***** LISTED ENTRIES

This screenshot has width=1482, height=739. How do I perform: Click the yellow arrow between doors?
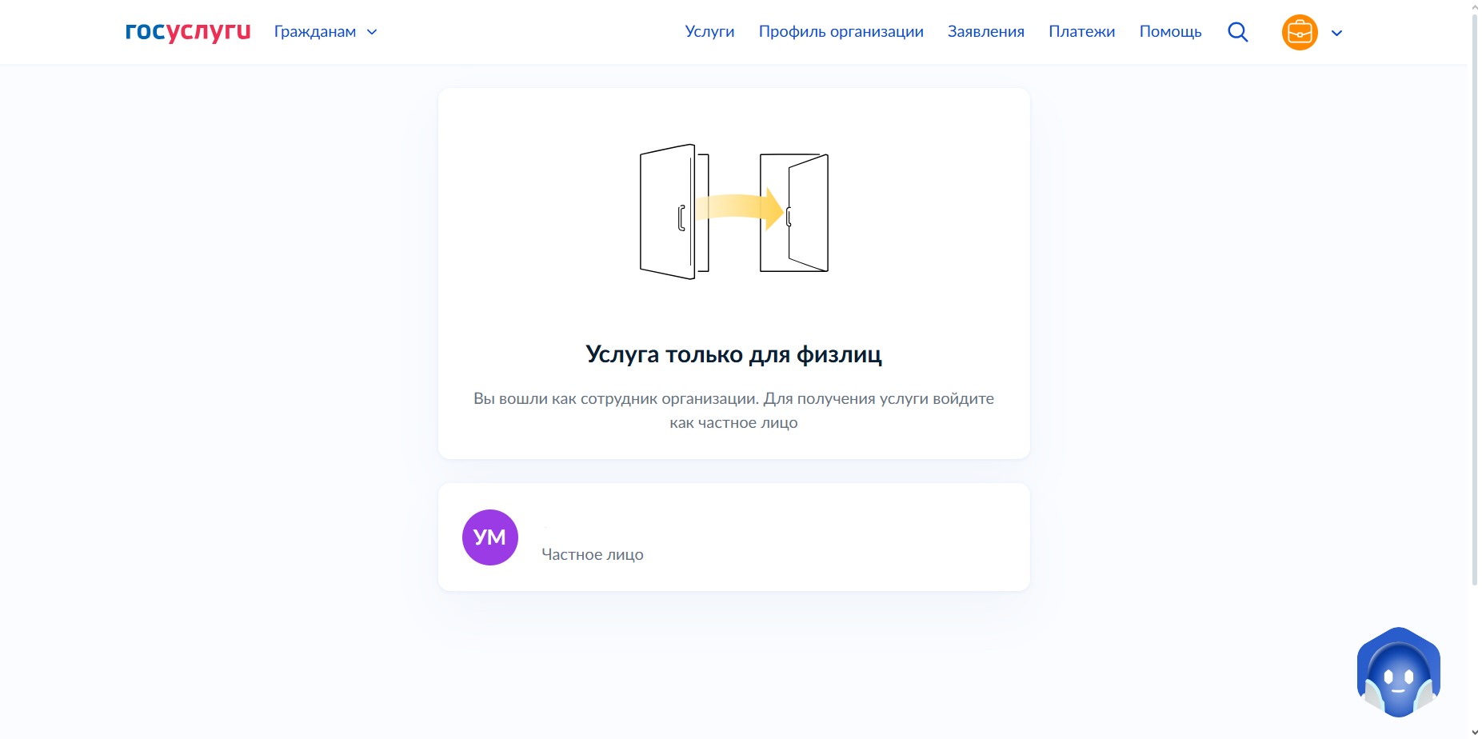739,208
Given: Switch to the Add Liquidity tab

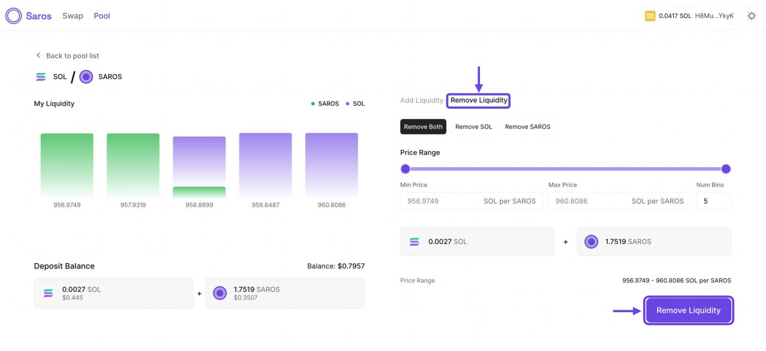Looking at the screenshot, I should pos(421,100).
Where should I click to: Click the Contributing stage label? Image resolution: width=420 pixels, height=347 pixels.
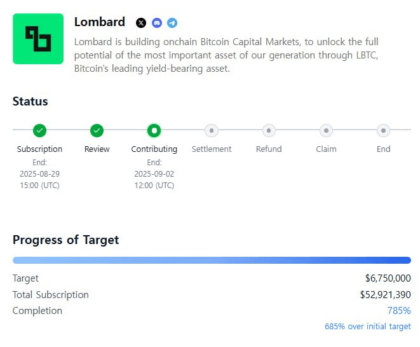pos(154,149)
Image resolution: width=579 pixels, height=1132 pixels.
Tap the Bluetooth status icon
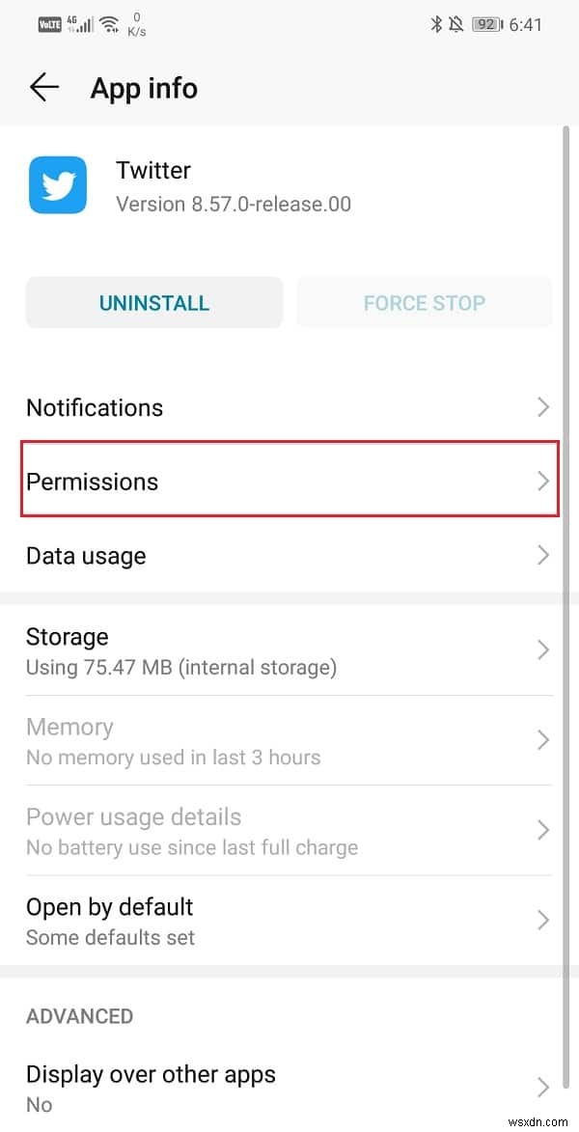pos(436,25)
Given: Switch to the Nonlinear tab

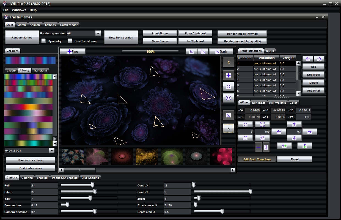Looking at the screenshot, I should 259,103.
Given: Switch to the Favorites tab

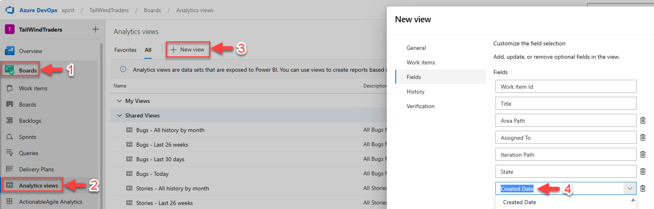Looking at the screenshot, I should click(125, 50).
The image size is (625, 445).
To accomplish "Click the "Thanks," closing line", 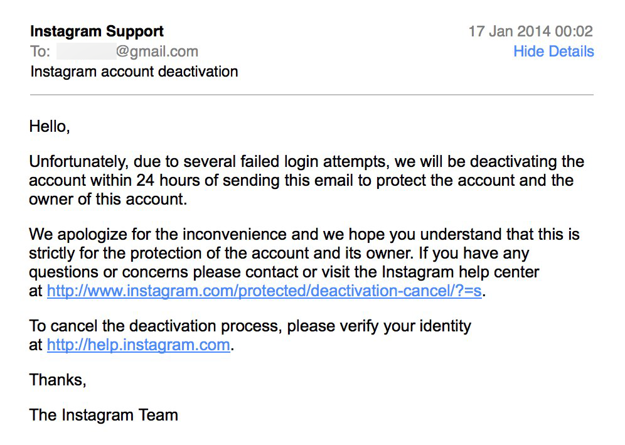I will point(58,380).
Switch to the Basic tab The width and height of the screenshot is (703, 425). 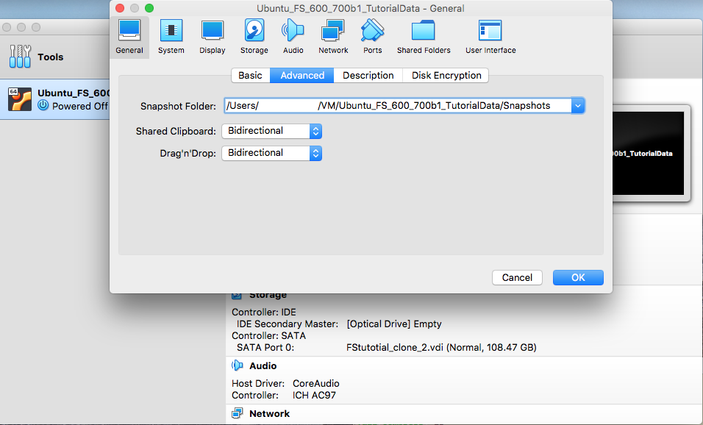pos(250,76)
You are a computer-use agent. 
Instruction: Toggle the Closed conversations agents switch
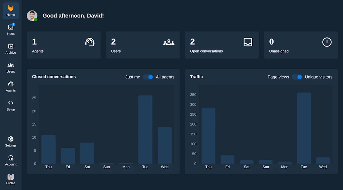(148, 77)
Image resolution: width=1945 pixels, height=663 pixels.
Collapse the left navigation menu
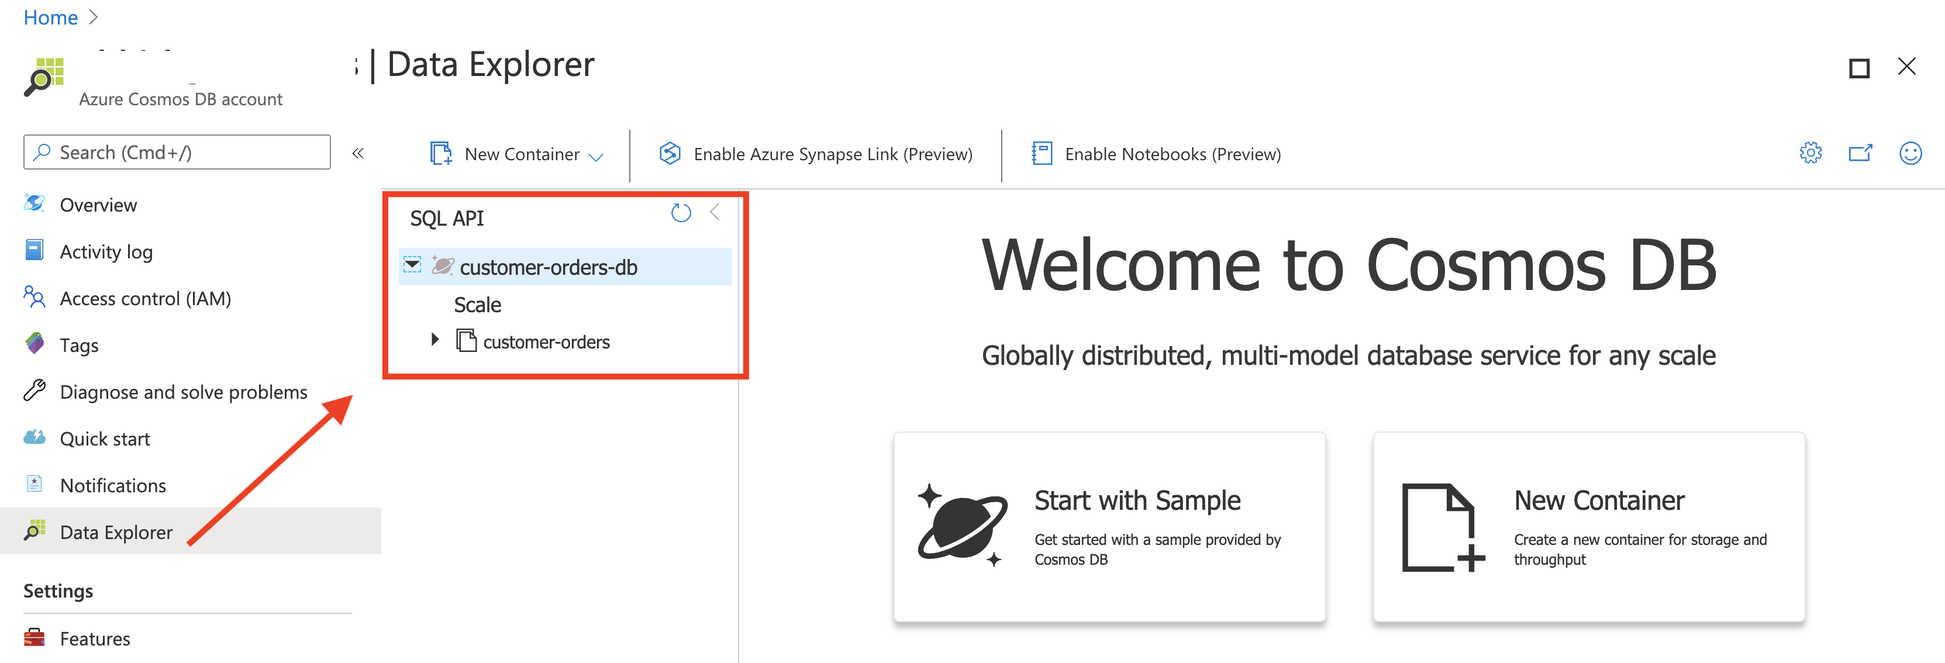tap(358, 153)
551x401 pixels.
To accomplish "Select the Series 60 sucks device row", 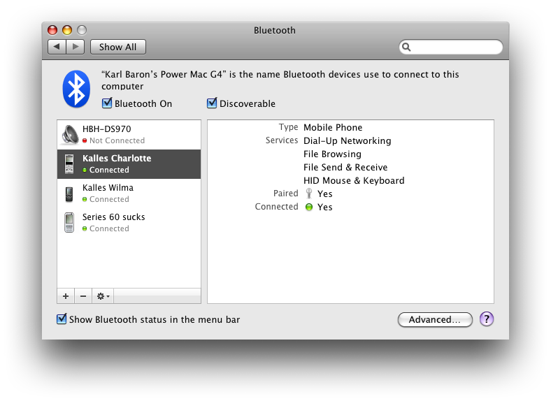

**********

■ WHAT THIS TASK INVOLVES:
Rewrite the data above as a JSON list of strings, one string per line and no blank lines, from the line with "You are a computer-use agent." through the end of the data. Leave the pictures out.

■ WRITTEN SOLUTION:
[
  "You are a computer-use agent. ",
  "Instruction: Toggle the Closed conversations agents switch",
  "(148, 77)",
  "Image resolution: width=1945 pixels, height=663 pixels.",
  "Collapse the left navigation menu",
  "tap(358, 153)",
  "551x401 pixels.",
  "To accomplish \"Select the Series 60 sucks device row\", "
]